─── 提取文本 ───

从用户侧电流数据中发现用电事件,对挖掘用户用电行为模式,提高用户侧用电管理水平具有重要意义.为及时有效地检测出单个电器下电流数据中蕴含的用户用电事件,设计基于聚类用户用电事件辨识模型.该模型在用户用电电流数据高频在线监测基础上,构建固定宽度电流序列片段,将电流序列中用电事件辨识问题视为电流序列片段集的聚类划分问题,并使用轮廓系数和精度2个指标进行性能评估.实验结果表明,相较基于k均值聚类、层次式聚类以及SOM(Self-Organizing Map)聚类等实现的用户用电事件辨识模型,基于DBSCAN(Density-Based Spatial Clustering of Applications with Noise)算法用户用电事件辨识模型可以高效辨识出高频电流序列中的用户用电事件.
An Approach to Model for the Identification of Electrical Event Based on Clustering Analysis
The identification of electric events from user-side electric current data is of great importance in exploring patterns of user electric consumption behavior and enhancing user-side electric management capabilities.To timely and effectively detect user electric events contained in the electric data under a single electrical appliance,a model for electric event identification based on clustering analysis is proposed.Building upon frequent online monitoring of user electric current data,this model constructs fixed-width segments of the current sequence,treats the identification problem of electric events in the current sequence as a clustering partitioning problem of the segment set,and evaluates the performance using two metrics,i.e,silhouette coefficient and precision.The experiments demonstrate that,compared to the identification models of electric events implemented based on k-means clustering,hierarchical clustering,and SOM(Self-Organizing Map)clustering,the identification model of electric events based on DBSCAN(Density-Based Spatial Clustering of Applications with Noise)can be more effective for the identification of user electrical events.

───

> _任务说明_: 根据上方关于用电事件辨识的提取文本,该模型使用哪两个指标评估性能?

─── 原始资料 ───

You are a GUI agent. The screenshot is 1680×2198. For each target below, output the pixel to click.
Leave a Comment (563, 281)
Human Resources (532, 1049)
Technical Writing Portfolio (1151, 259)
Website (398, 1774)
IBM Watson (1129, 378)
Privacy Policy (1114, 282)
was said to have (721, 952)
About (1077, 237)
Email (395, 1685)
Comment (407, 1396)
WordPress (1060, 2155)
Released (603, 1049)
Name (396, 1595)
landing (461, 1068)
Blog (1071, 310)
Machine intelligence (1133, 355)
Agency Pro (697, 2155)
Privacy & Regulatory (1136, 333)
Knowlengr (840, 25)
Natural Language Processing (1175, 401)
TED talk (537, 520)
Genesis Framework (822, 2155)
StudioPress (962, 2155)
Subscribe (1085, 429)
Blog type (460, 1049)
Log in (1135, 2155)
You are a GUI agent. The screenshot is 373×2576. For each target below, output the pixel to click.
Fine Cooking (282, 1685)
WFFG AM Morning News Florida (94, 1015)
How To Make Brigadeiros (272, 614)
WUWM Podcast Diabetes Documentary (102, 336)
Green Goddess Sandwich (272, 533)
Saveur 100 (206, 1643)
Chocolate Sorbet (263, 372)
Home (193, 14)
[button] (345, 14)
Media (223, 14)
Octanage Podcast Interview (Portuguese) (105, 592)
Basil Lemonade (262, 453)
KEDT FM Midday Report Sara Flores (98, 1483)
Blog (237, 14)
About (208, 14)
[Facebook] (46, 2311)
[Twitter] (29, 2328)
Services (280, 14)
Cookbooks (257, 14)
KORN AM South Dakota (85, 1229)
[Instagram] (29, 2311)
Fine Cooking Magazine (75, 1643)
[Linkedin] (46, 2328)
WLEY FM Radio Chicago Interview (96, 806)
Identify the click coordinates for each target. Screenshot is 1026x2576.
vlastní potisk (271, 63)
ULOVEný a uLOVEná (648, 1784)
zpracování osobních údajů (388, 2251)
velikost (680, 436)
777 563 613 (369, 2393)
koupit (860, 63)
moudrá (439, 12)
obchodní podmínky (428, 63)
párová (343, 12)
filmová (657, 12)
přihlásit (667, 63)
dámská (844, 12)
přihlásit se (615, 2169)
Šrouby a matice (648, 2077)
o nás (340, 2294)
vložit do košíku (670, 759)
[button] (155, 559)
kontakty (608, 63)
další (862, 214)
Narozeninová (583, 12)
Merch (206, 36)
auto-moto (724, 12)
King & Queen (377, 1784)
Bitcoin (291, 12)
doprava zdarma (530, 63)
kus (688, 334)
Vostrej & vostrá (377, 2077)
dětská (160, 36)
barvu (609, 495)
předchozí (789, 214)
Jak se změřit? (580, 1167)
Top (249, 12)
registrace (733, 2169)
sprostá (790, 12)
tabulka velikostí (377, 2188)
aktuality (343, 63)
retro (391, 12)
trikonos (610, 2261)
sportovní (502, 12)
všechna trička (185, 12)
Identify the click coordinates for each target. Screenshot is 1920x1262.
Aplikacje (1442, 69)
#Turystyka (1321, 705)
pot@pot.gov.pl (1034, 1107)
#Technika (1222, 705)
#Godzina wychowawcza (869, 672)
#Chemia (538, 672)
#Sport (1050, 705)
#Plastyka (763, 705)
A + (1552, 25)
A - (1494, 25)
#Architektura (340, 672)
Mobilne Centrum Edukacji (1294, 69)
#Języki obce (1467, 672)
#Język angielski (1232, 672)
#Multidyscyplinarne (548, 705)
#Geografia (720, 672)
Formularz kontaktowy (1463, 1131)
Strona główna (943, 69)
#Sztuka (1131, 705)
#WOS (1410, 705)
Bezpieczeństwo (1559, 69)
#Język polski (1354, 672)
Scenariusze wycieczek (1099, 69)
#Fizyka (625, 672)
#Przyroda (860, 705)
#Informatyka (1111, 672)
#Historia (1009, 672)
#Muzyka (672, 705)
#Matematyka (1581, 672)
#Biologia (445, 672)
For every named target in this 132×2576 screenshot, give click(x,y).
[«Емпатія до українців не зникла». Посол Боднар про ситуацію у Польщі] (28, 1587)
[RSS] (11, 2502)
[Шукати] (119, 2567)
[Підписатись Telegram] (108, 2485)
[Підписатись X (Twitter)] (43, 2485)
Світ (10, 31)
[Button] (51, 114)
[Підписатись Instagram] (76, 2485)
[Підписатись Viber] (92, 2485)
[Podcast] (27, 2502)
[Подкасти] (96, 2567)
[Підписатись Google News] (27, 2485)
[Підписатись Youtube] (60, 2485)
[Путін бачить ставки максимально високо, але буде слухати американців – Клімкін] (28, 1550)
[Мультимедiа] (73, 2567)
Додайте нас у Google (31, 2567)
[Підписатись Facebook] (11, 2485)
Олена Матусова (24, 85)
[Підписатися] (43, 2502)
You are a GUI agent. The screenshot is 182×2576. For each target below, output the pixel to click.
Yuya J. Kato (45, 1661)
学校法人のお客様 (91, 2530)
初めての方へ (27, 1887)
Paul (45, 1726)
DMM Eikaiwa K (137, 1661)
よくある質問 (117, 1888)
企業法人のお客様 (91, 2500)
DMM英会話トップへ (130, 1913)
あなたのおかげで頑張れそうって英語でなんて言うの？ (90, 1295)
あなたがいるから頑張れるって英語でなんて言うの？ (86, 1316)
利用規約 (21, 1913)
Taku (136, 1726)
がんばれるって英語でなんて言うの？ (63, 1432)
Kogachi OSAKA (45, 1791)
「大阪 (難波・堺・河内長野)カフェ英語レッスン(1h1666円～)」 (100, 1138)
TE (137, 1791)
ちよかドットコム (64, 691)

───

> _练习答案_: 轮廓系数和精度。